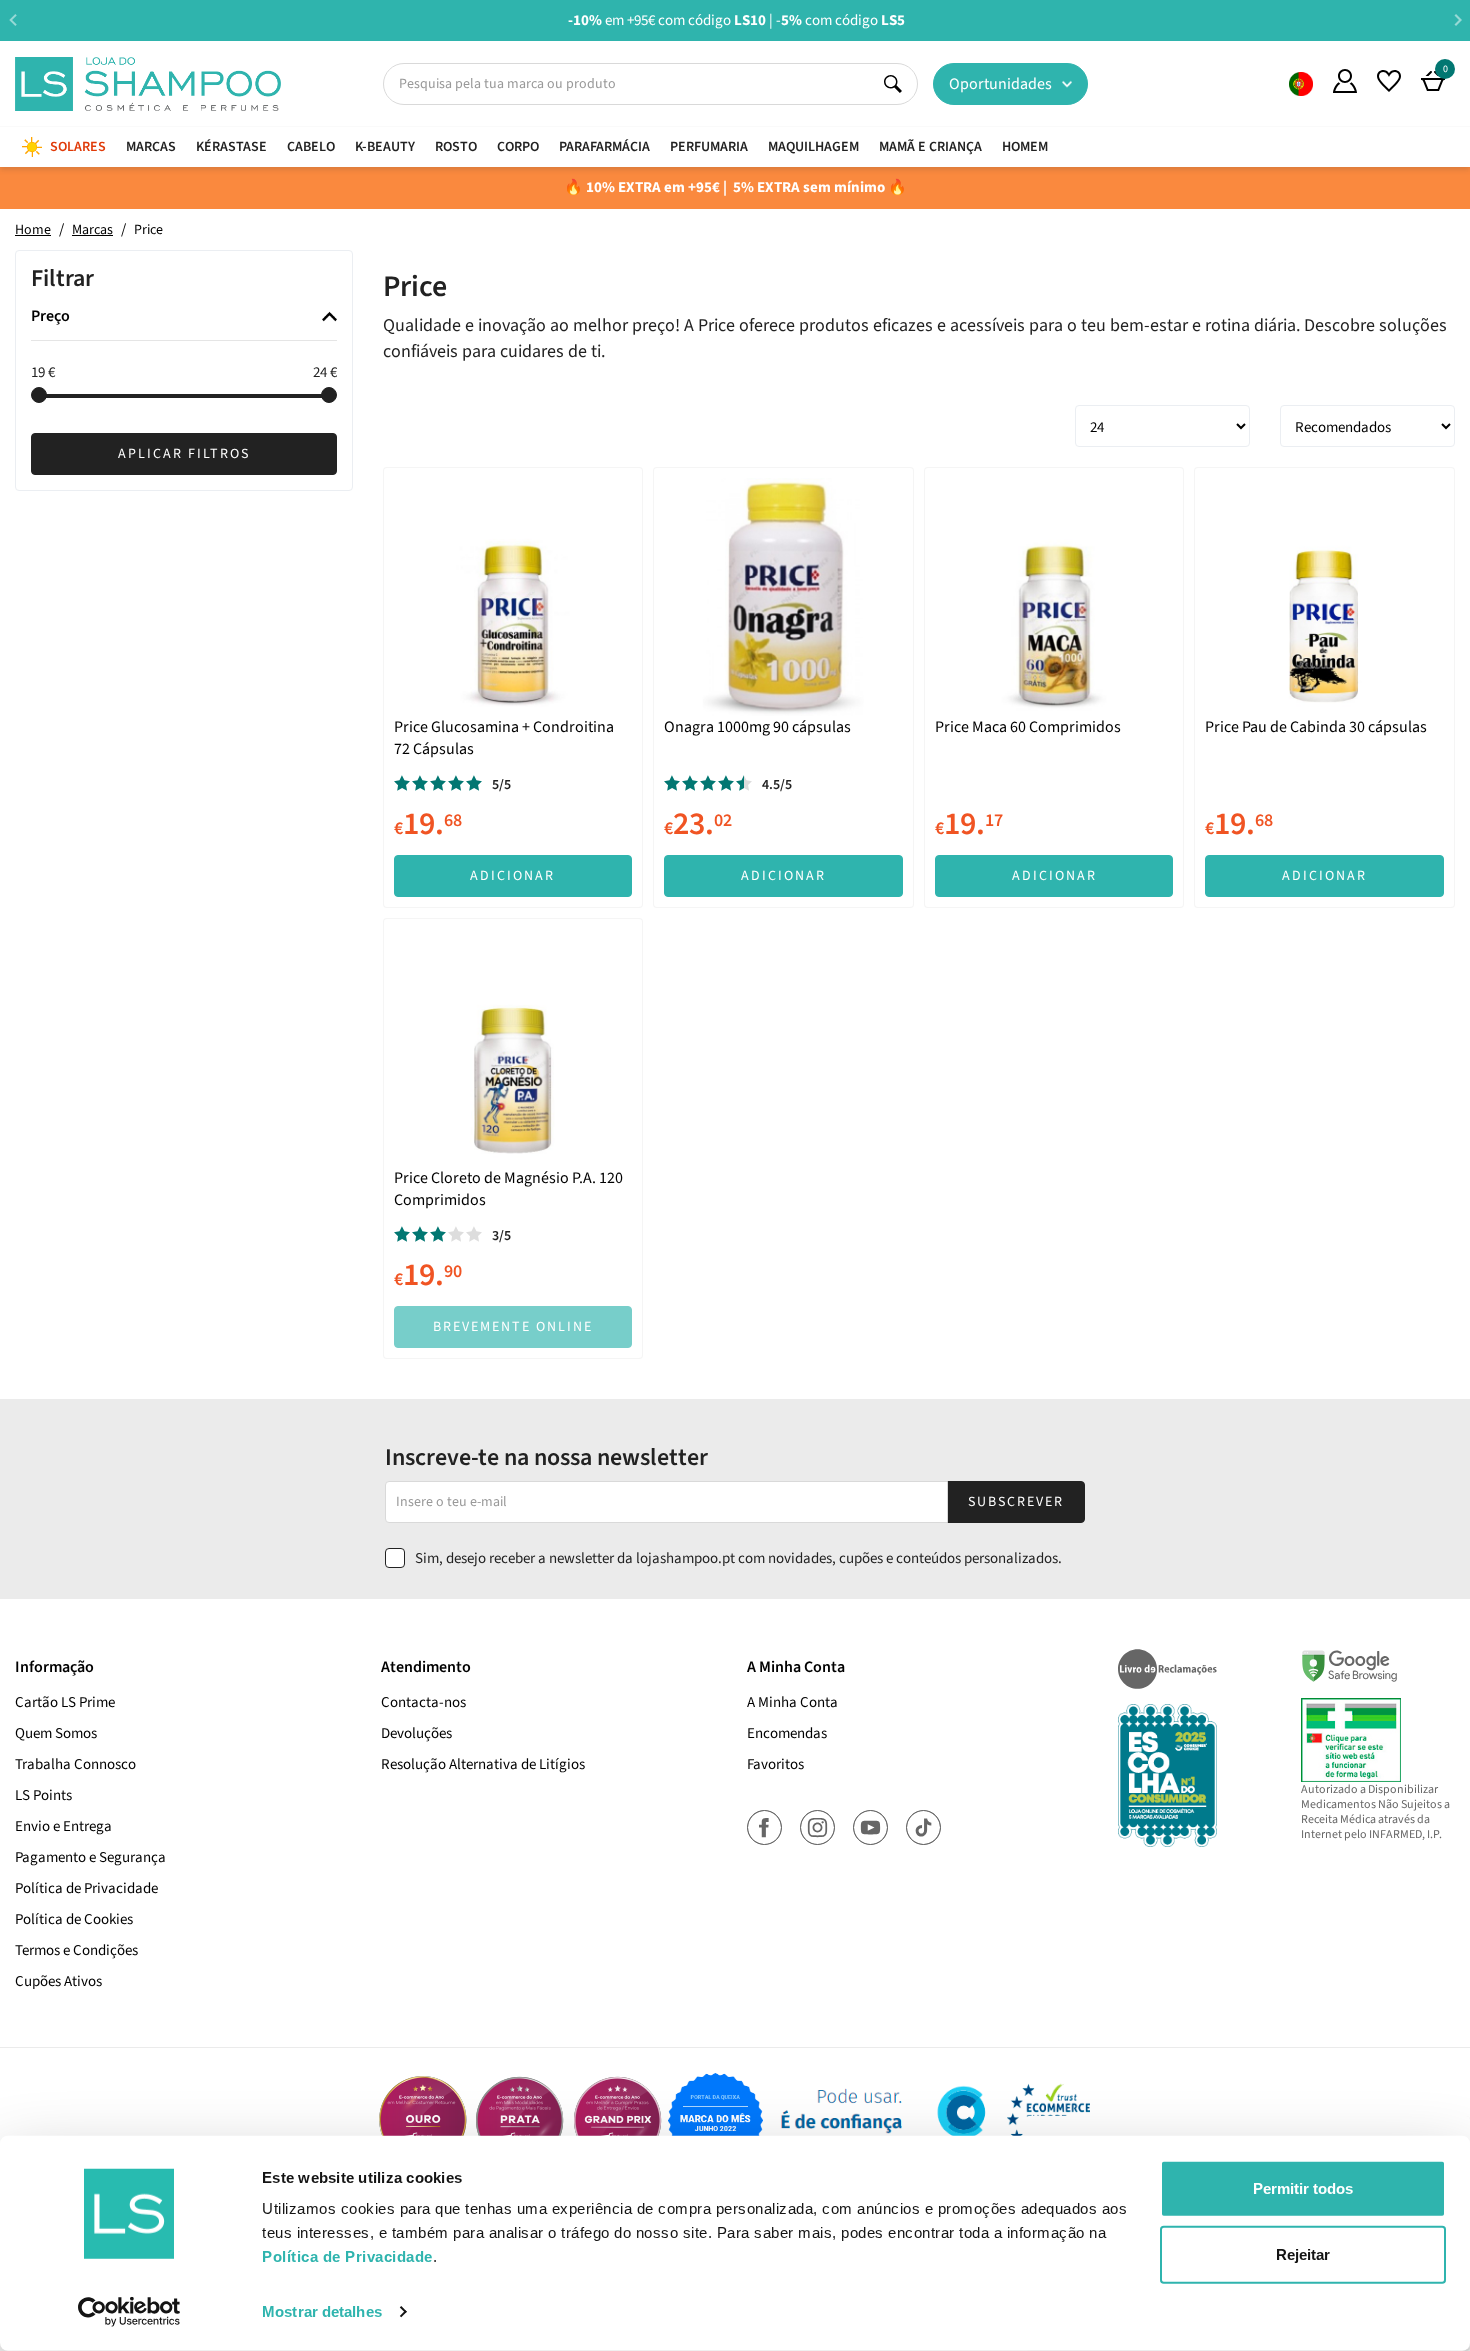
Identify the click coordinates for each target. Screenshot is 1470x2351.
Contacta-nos (423, 1702)
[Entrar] (1345, 81)
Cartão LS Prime (65, 1702)
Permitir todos (1303, 2188)
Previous (12, 19)
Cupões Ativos (58, 1981)
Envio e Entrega (63, 1826)
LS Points (43, 1795)
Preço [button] (50, 317)
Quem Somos (1301, 84)
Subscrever (1016, 1502)
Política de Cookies (74, 1919)
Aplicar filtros (184, 454)
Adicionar (512, 876)
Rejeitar (1303, 2253)
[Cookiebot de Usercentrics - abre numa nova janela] (129, 2312)
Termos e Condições (76, 1950)
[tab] (184, 317)
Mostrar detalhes (322, 2311)
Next (1457, 19)
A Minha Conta (792, 1702)
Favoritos (775, 1764)
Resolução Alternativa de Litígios (483, 1764)
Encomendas (787, 1733)
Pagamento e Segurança (90, 1857)
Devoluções (416, 1733)
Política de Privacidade (86, 1888)
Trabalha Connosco (75, 1764)
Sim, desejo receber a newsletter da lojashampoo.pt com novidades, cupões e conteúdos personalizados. (738, 1558)
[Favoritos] (1389, 81)
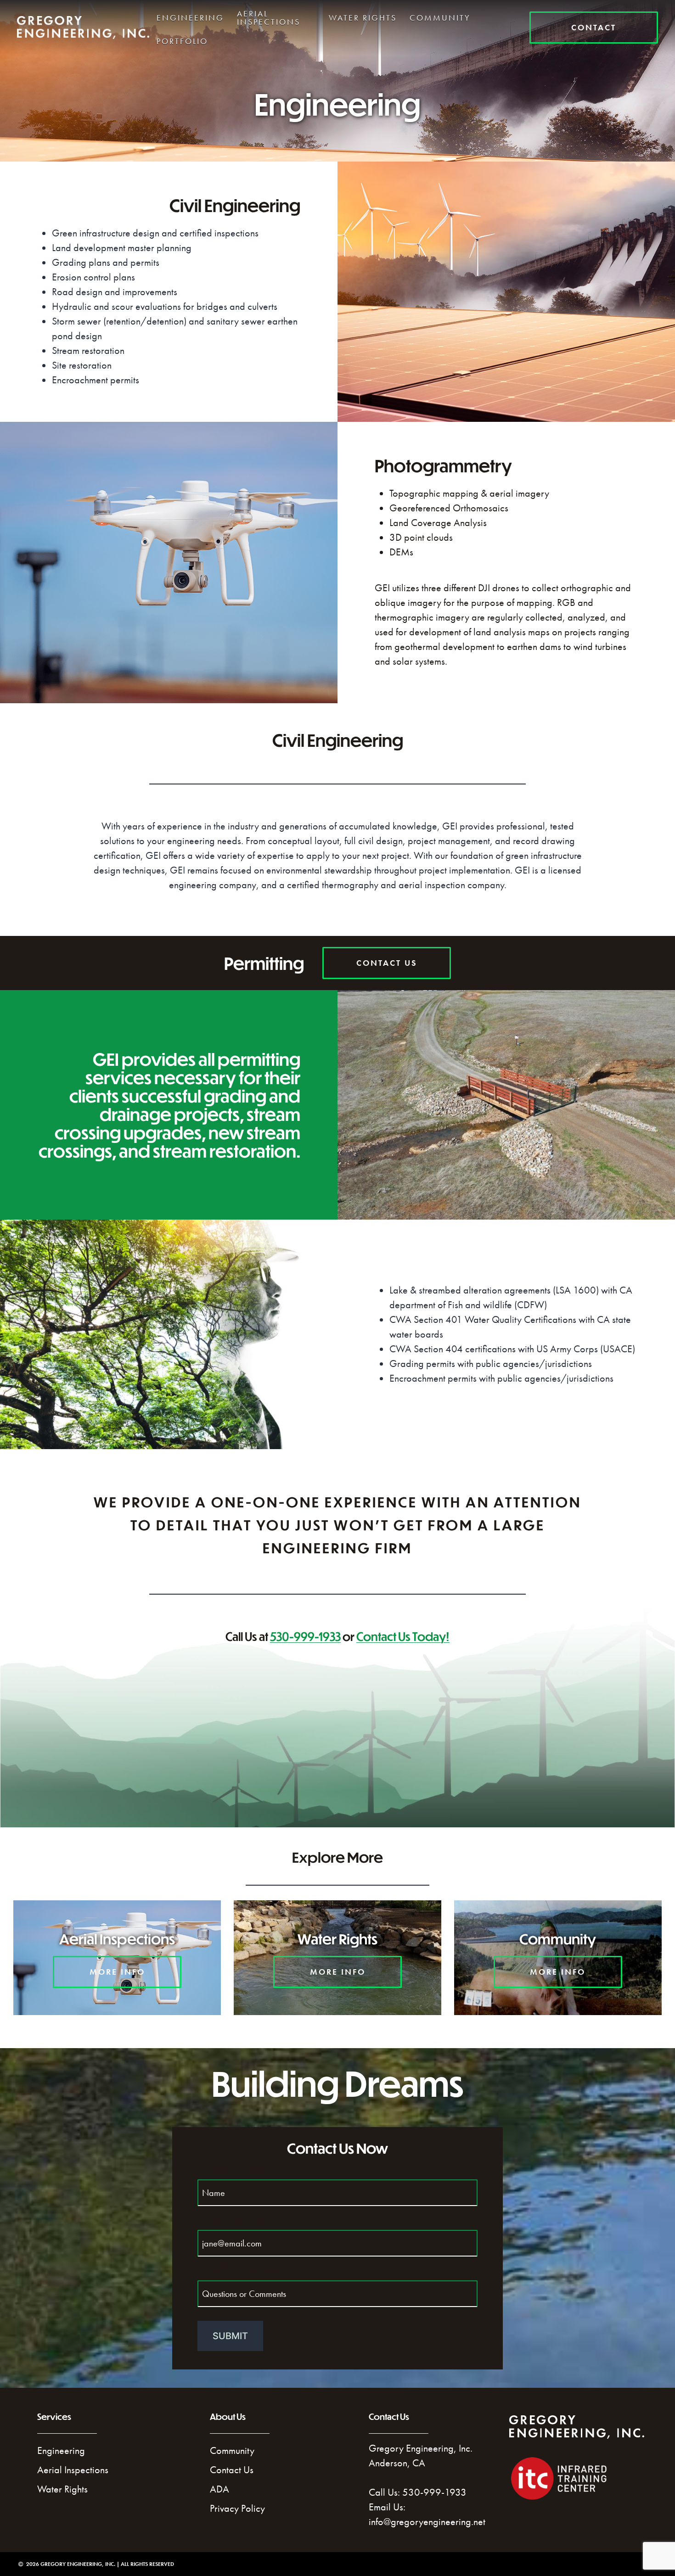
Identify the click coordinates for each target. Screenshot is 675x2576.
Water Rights (363, 18)
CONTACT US (386, 963)
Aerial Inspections (268, 18)
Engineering (190, 18)
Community (440, 18)
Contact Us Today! (403, 1636)
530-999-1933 (305, 1636)
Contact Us (231, 2469)
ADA (219, 2489)
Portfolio (182, 41)
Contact (593, 27)
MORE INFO (117, 1971)
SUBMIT (230, 2335)
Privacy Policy (237, 2508)
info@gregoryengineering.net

________________

» Your task
When the word "each" turns up on a line of the material above, copy that line.

» Reply to the task
Identify the click coordinates for each target. Screenshot is 1470x2351.
Identify the click coordinates for each target. Screenshot is 675x2576.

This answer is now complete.